The University of Utah Community Solar Program, which launched a year ago on Earth Day, April 22, and closed on Oct. 24, 2014, generated nearly a million dollars in wages for 18 full-time, temporary and seasonal employees, according to a new report. The program also inspired two other Utah communities to offer similar programs, including Weber State University.
The Bureau of Economic and Business Research, or BEBR, in the David Eccles School of Business at the U was commissioned to conduct an economic activity report to better understand the aggregate impact of the program on the homeowners that participated, as well as the economic activity in the solar community resulting from the program.
The U was the first university in the country to sponsor a community solar program, which offered U community members the opportunity to purchase discounted rooftop solar panels and installation for their homes. Utah Clean Energy, a local nonprofit organization, served as administrator for the program.

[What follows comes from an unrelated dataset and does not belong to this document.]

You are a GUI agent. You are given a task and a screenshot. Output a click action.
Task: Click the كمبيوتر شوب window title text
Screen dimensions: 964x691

In the six months the program was available, nearly 1,700 individuals took the initial step of expressing interest in installing solar panels by taking the solar survey online, and 750 people attended 11 educational workshops to learn more. Of those who were interested, 380 homeowners made the commitment to purchase solar, totalling1.8 megawatts—the equivalent of reducing automobile use by 4 million miles annually.
The U Community Solar Economic Activity Report found that homeowners should break even on their solar investment in approximately10 years, less than half the warrantied life of the panels. Participants spent an average of $16,310 installing solar and received average tax credits and rebates totaling $7,841. Over the span of 25 years, the warrantied life of the panels, the average energy savings per household is as much as $35,000. Also during this time, the panels will prevent the release of 13 million pounds of greenhouse gases.
“U Community Solar made an intimidating process accessible,” said Matt Yurick, director of space planning and management at the U who installed solar through the program. “I get a great sense of pride when the sun is shining—knowing that I am directly reducing my family’s impact on our community.”
Not only did the program provide a simplified process and financial benefit to homeowners, but it generated nearly $6 million in revenue for the solar installation companies who experienced an unprecedented 54 percent conversion rate, in which more than half of those who received a site assessment went on to install solar on their homes.
“Through this innovative approach, the University of Utah demonstrated that educational institutions with commitments to green power use can go beyond offsetting their own energy use to inspire and engage community members,” said Amy Wildermuth, chief sustainability officer at the U. “The program created a model for universities across the country.”